中国における産業用ロボットの主な導入分野としては、中国の自動車市場の拡大を背景に、まず自動車産業で進み、11~16年の間に10万台以上が導入され、年平均18%の成長を続けてきた。最近では、けん引役が電気・電子産業に交替し、16年の同産業へのロボットの販売量は3万台、前年比75%となっており、半導体等の電子デバイス製造や電気・ハイブリッド自動車向けの電池製造等で導入が進んでいる19。自動車やコンピュータ・通信等で固定資産投資の高い伸びが続いている背景には、一部にこのような省力化投資があるものと考えられる。今後、他の産業にも、こうした動きが拡大していくことが見込まれ、製造業投資の拡大に一定の寄与を果たしていくものと見込まれる。
(iii)不動産開発投資
不動産開発投資は、17年に前年比(年初来累計)7%程度で堅調に推移した後、18年に入りやや伸びを高めている(前掲第2-4-26図)。

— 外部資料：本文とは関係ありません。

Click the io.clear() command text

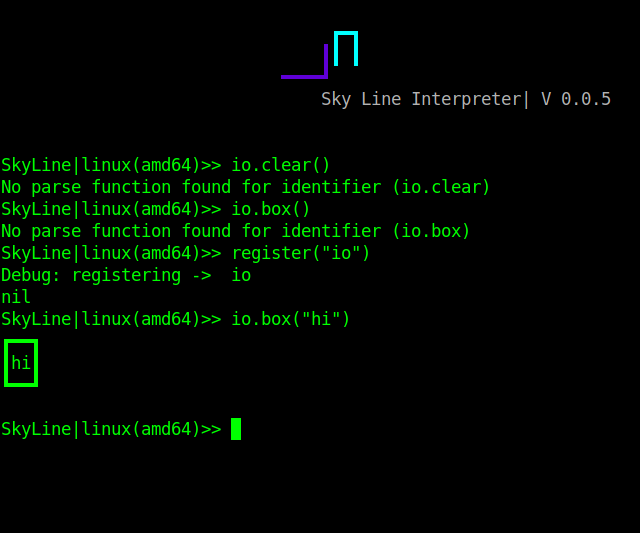coord(280,165)

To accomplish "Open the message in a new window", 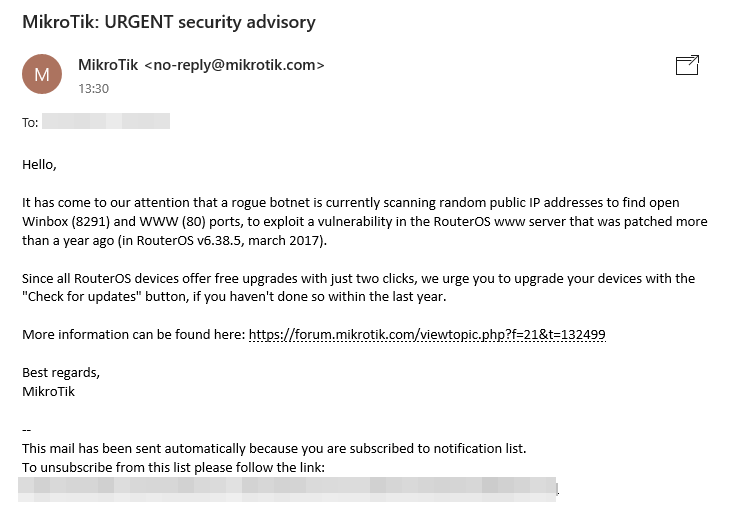I will click(x=687, y=66).
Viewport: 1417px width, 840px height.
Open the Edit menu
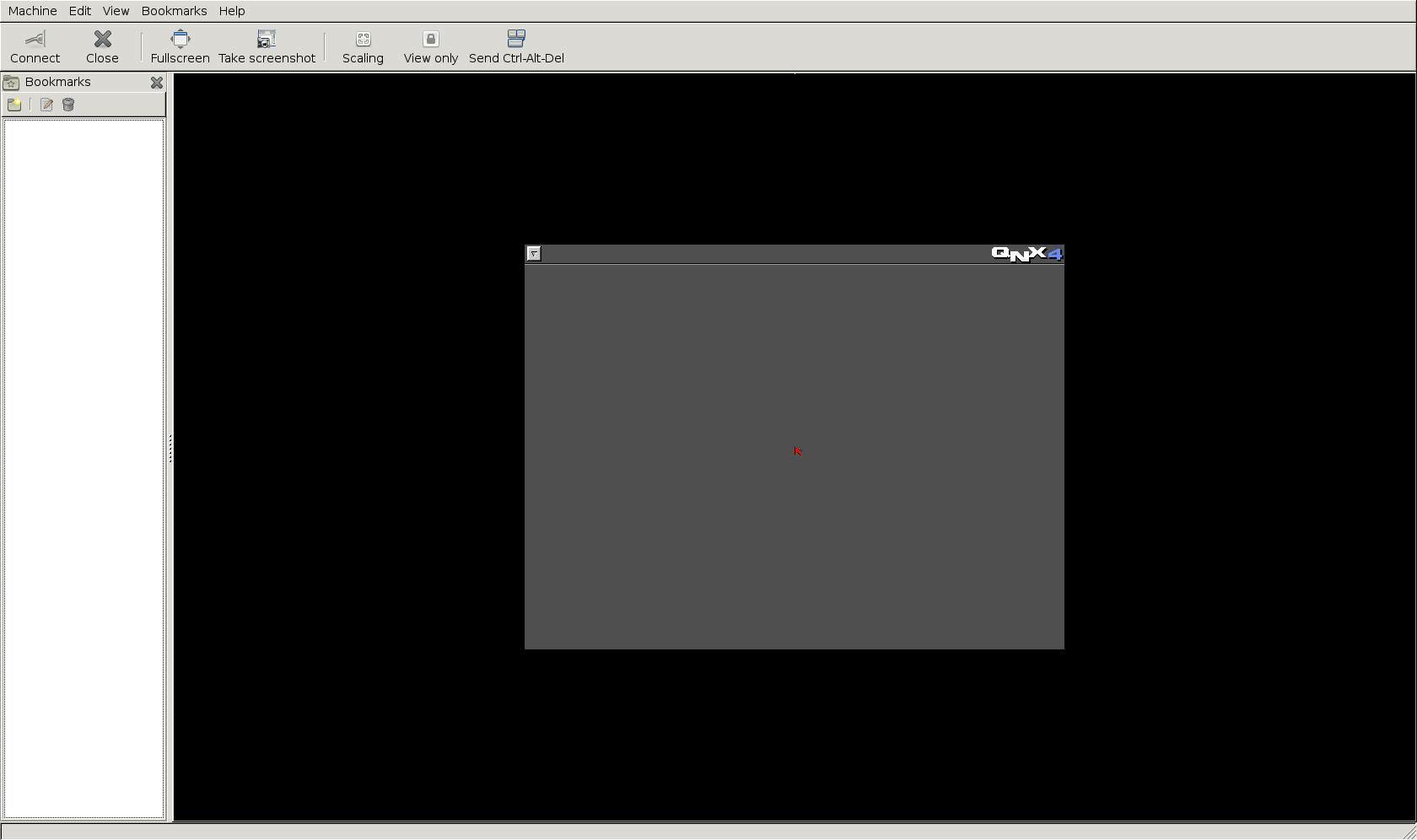(80, 11)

不動産開発投資の先行指標とされる不動産販売面積をみると、16年後半以降、各地域で実施されてきた不動産価格抑制策を背景に前年比伸び率は低下に転じ、18年1~3月期には前年比3.6%にまで低下した(第2-4-35図(1))。これを地域別にみると、一級都市が含まれる東部地域の不動産販売面積が、17年半ばから前年比マイナスで推移している。ただし、中部及び西部地域については、一旦伸びが低下したものの、17年末から再び高まりをみせており、需要が比較的強い様子もうかがえる(第2-4-35図(2))。
不動産販売価格をみると、東部地域の販売面積が前年割れとなっている状況を反映して、一級都市の不動産価格は、16年秋頃からおおむね横ばいでの推移となっている。しかし、二級、三級都市では、伸びはやや鈍化しているものの、引き続き緩やかな上昇が続いている(第2-4-36図)。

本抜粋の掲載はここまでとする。